On Tue, 31 May 2016, Jay Pipes wrote:
So this seem rather fragile and pretty user-hostile. We're creating an
opportunity for people to easily replace their existing bad tracking of
disk usage with a different style of bad tracking of disk usage.
I'm not clear why the new way of tracking disk usage would be "bad tracking"?
The new way is correct -- i.e. the total amount of DISK_GB will be correct
instead of multiplied by the number of compute nodes using that shared
storage.
The issue is not with the new way, but rather that unless we protect
against multiple pools of the same class associating with the
same aggregate _or_ teach the scheduler and resource tracker to
choose the right one when recording allocations then we have pools
being updated unpredictably.
But the solutions below ought to deal with it, so: under control.
Sure, but I'm saying that, for now, this isn't something I think we need to
be concerned about. Deployers cannot *currently* have multiple shared storage
pools used for providing VM ephemeral disk resources. So, there is no danger
-- outside of a deployer deliberately sabotaging things -- for a compute node
to have >1 DISK_GB inventory record if we have a standard process for
deployers that use shared storage to create their resource pools for DISK_GB
and assign compute nodes to that resource pool.
I'm not sure I would categorize "just happened to add an aggregate
to a resource pool" as "deliberately sabotaging things". That's all
I'm getting at with this particular concern.
And if we do this:
Maybe that's fine, for now, but it seems we need to be aware of, not
only for ourselves, but in the documentation when we tell people how
to start using resource pools: Oh, by the way, for now, just
associate one shared disk pool to an aggregate.
Then we get this:
Sure, absolutely.
so is probably okay enough.
I suppose the alternative would be to "deal" with the multiple resource
providers by just having the resource tracker pick whichever one appears
first for a resource class (and order by the resource provider ID...). This
might actually be a better alternative long-term, since then all we would
need to do is change the ordering logic to take into account multiple
resource providers of the same resource class instead of dealing with all
this messy validation and conversion.
That's kind of what I was thinking. Get the multiple providers, sort
them by arbitrary something now, something smarter later.
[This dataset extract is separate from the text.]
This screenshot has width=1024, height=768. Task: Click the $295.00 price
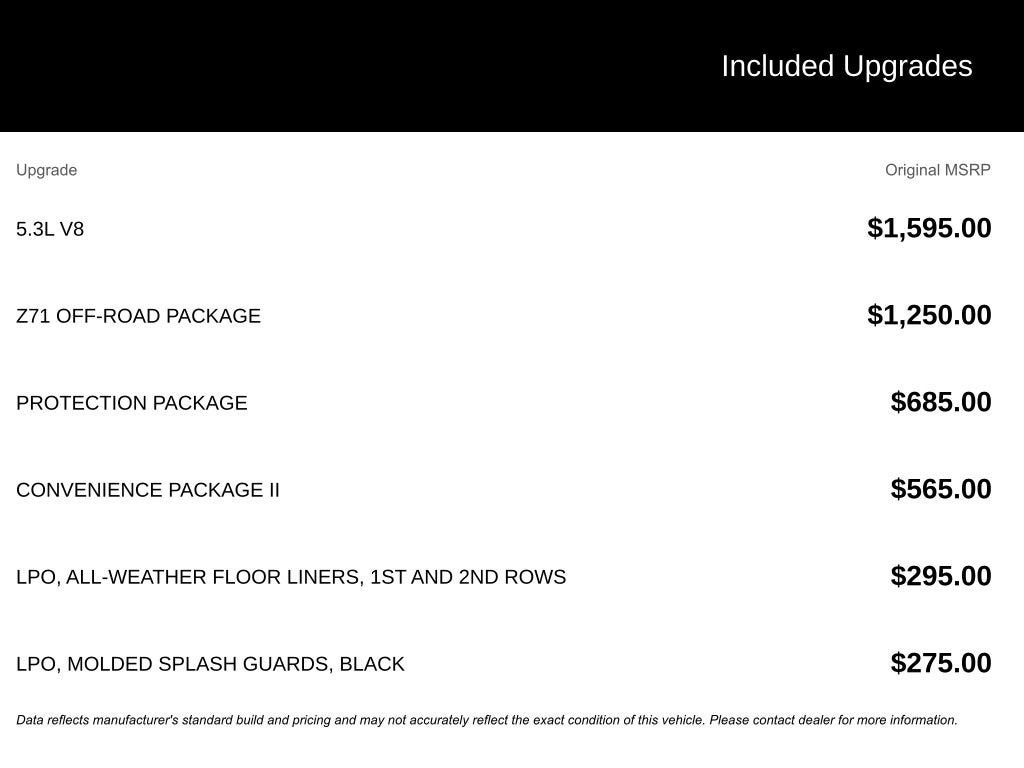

Can think of
three off the top of my head: least used, most used, random.
In my scribbles when I was thinking this through (that led to the
start of this thread) I had imagined that rather than finding both
the resource pool and compute node resource providers when finding
available disk we'd instead see if there was resource pool, use it
if it was there, and if not, just use the compute node. Therefore if
the resource pool was ever disassociated, we'd be back to where we
were before without needing to reset the state in the artifact
world.
That would work too, yes. And seems simpler to reason about... but has the
potential of leaving bad inventory records in the inventories table for
"local" DISK_GB resources that never will be used.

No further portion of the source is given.